New publication accepted at IEEE ICNLP 2026

We are pleased to inform you about the acceptance of a new paper at IEEE’s 2026 8th International Conference on Natural Language Processing (ICNLP) entitled:

Learning to Detect Cross-Modal Negation: An Analysis of Latent Representations and an Attention-Based Solution

Ali AbuSaleh, Leon Hammerla and Alexander Mehler. 2026. Learning to Detect Cross-Modal Negation: An Analysis of Latent Representations and an Attention-Based Solution. 2026 8th International Conference on Natural Language Processing (ICNLP), 613–622.

BibTeX

@inproceedings{Abusaleh:et:al:2026,
  author    = {AbuSaleh, Ali and Hammerla, Leon and Mehler, Alexander},
  booktitle = {2026 8th International Conference on Natural Language Processing (ICNLP)},
  title     = {Learning to Detect Cross-Modal Negation: An Analysis of Latent
               Representations and an Attention-Based Solution},
  year      = {2026},
  volume    = {},
  number    = {},
  pages     = {613-622},
  keywords  = {Modeling;Videos;Labeling;Visualization;Signal detection;Large language models;Head;Media;Accuracy;Annotations;Vision language model;Natural language processing;Cross-modal retrieval;negation detection;video analysis;Multimodal analysis;Political Communication, neglab, new-data-spaces, circlet},
  doi       = {10.1109/ICNLP69856.2026.11527861},
  abstract  = {Detecting high-level semantic concepts like negation across modalities
               remains a challenge for current multimodal systems.
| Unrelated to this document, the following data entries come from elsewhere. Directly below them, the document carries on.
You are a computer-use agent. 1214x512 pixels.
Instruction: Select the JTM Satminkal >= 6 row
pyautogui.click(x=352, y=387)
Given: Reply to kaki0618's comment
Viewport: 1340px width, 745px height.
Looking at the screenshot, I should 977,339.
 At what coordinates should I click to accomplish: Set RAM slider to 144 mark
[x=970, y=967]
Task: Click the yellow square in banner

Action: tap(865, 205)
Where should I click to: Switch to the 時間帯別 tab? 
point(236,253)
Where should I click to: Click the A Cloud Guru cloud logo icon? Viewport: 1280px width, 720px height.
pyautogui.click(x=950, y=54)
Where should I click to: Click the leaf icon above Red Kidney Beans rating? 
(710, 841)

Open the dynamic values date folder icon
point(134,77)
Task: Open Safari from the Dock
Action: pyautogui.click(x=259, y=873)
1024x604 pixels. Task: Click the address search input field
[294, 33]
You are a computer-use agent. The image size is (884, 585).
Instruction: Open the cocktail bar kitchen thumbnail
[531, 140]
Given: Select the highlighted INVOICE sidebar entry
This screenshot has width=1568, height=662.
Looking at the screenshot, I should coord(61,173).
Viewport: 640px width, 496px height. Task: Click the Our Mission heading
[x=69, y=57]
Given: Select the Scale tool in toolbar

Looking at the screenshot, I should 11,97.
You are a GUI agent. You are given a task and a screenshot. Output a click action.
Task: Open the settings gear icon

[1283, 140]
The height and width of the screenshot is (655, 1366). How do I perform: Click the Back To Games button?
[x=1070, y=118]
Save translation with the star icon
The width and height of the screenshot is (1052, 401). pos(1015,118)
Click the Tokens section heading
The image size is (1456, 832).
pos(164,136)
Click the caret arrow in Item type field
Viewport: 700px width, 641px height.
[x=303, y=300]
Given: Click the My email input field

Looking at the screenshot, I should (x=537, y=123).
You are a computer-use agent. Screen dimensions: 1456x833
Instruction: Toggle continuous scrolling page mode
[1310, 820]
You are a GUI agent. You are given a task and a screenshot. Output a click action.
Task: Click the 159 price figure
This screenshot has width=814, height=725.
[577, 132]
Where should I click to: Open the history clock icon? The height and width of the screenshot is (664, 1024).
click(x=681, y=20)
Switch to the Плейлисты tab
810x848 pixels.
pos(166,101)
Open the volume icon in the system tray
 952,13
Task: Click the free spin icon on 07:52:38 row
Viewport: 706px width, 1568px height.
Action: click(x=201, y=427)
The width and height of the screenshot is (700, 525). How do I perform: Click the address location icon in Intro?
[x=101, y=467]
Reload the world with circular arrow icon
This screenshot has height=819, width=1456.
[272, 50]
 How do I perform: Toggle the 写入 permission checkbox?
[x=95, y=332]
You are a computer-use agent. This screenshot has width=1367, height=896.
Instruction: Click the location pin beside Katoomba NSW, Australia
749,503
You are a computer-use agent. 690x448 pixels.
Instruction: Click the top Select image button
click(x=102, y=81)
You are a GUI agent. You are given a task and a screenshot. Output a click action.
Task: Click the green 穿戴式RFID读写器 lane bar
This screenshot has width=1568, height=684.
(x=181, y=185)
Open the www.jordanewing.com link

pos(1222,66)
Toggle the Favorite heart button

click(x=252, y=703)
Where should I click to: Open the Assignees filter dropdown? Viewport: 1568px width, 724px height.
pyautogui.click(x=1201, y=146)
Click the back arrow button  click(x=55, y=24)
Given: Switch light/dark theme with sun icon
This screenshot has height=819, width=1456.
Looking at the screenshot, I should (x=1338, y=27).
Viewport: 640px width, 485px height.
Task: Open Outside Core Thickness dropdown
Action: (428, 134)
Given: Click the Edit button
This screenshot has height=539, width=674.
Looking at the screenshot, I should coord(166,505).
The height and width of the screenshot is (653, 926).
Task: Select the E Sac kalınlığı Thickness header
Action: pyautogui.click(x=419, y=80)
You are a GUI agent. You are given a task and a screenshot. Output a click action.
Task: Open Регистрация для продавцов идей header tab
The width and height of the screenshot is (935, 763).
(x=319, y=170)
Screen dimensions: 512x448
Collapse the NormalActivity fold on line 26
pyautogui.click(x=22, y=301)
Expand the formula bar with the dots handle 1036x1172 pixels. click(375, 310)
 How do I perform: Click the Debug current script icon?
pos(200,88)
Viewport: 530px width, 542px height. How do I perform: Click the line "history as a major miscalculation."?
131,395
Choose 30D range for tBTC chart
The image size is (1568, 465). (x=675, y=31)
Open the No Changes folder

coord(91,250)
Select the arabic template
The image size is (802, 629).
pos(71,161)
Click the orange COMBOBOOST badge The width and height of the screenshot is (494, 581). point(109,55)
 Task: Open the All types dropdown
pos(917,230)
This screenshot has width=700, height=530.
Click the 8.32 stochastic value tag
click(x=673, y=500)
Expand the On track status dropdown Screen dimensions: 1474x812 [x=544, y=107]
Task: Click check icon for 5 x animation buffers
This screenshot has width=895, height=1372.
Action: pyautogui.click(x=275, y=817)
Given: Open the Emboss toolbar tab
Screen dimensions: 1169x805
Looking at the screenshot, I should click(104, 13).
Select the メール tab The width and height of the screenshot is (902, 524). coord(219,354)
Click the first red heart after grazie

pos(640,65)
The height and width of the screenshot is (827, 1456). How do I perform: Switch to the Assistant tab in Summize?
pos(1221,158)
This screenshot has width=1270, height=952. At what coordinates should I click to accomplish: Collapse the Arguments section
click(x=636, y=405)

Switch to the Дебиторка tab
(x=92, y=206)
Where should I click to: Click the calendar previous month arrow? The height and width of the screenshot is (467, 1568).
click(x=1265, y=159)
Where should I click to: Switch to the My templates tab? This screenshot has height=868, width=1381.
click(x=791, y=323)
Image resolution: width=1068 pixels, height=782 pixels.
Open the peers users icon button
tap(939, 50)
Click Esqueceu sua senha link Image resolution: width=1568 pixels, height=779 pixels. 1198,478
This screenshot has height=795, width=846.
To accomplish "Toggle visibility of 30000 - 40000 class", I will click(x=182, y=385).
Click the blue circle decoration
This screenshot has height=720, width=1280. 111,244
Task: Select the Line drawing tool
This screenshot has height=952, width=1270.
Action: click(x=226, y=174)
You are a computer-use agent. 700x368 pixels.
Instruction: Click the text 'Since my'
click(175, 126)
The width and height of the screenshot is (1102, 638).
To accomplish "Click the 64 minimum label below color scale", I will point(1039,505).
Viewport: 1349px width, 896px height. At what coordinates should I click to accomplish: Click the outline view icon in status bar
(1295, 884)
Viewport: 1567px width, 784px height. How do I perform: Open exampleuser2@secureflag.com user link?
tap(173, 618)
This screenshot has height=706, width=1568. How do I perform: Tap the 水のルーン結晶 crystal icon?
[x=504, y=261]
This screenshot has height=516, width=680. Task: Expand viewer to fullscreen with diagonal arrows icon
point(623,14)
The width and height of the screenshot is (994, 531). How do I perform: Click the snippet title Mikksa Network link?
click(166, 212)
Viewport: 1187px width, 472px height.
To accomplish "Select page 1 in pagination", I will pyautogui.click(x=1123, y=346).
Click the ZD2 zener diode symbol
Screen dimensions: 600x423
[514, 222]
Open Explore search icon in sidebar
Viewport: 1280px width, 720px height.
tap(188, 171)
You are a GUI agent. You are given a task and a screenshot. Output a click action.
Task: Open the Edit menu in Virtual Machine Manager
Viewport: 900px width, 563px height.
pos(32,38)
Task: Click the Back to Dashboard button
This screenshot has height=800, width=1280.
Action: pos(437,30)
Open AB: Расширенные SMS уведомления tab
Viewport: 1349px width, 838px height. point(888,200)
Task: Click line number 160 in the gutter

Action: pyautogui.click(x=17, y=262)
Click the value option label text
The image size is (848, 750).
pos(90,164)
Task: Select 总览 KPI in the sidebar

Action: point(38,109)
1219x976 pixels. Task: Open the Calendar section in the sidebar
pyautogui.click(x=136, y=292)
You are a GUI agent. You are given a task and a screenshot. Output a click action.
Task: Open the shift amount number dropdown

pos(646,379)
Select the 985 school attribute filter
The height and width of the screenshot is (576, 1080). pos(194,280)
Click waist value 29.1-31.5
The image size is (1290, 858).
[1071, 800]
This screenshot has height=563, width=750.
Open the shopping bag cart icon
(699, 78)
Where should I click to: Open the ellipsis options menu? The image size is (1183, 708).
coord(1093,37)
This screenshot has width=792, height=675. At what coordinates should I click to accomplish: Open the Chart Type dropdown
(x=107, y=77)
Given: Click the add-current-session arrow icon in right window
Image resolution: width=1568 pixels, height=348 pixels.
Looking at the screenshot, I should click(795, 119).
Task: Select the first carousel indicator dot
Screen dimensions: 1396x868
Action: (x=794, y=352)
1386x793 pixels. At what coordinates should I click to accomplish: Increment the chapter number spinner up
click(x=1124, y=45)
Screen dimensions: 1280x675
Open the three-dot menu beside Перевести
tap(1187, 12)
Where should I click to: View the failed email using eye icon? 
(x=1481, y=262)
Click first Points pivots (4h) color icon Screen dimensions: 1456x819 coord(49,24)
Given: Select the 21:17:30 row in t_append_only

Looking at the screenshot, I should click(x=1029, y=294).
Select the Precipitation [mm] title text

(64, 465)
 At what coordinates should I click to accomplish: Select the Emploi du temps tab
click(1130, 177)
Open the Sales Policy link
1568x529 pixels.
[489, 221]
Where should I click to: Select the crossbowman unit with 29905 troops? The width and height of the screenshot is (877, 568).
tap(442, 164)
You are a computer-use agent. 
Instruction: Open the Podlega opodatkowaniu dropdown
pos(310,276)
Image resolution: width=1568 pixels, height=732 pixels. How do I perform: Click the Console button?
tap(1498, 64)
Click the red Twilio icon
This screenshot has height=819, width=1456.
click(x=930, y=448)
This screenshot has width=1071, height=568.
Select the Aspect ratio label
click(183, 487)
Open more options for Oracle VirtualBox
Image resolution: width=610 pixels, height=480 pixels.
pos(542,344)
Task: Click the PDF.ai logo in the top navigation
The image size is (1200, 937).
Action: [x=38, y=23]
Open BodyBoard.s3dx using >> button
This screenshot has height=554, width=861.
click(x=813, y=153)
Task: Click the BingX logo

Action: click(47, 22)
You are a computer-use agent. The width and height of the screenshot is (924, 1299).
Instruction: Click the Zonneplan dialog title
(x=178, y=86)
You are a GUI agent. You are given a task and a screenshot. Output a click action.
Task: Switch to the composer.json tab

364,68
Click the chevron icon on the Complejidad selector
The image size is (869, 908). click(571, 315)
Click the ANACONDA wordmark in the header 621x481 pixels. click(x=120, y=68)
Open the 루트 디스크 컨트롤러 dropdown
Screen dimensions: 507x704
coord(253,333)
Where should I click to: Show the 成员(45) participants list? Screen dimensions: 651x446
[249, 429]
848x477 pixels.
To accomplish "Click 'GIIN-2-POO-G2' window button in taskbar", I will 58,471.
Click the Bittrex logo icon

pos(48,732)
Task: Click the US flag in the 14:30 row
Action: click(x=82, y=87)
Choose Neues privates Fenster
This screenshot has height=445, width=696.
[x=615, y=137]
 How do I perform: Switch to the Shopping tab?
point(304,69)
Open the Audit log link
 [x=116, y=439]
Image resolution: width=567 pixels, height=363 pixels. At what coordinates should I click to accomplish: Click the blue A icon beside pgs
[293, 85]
We analyze
               this as a fundamental representation learning problem, providing
               the first evidence that negation does not form a linearly or non-linearly
               separable class in the latent spaces of standard vision-language
               models (VLMs). We demonstrate that pretrained embeddings primarily
               encode modality-specific features, lacking a generalizable negation
               signal. To overcome this, we propose a novel cross-modal attention
               architecture that explicitly models inter-modal dependencies,
               achieving performance gains of up to +7.03% F1 over unimodal baselines.
               Our analysis reveals a key asymmetry: while textual negation often
               appears independently, visual negation is semantically dependent
               on linguistic context, a finding validated through our statistical
               analysis of 3,222 political video-text pairs automatically annotated
               via Qwen2.5-VL. By combining this analysis with self-supervised
               video representations (JEPA2), we advance the modeling of temporal
               negation. This work provides new methods and insights for learning
               robust, semantically-aligned representations in multimodal systems.}
}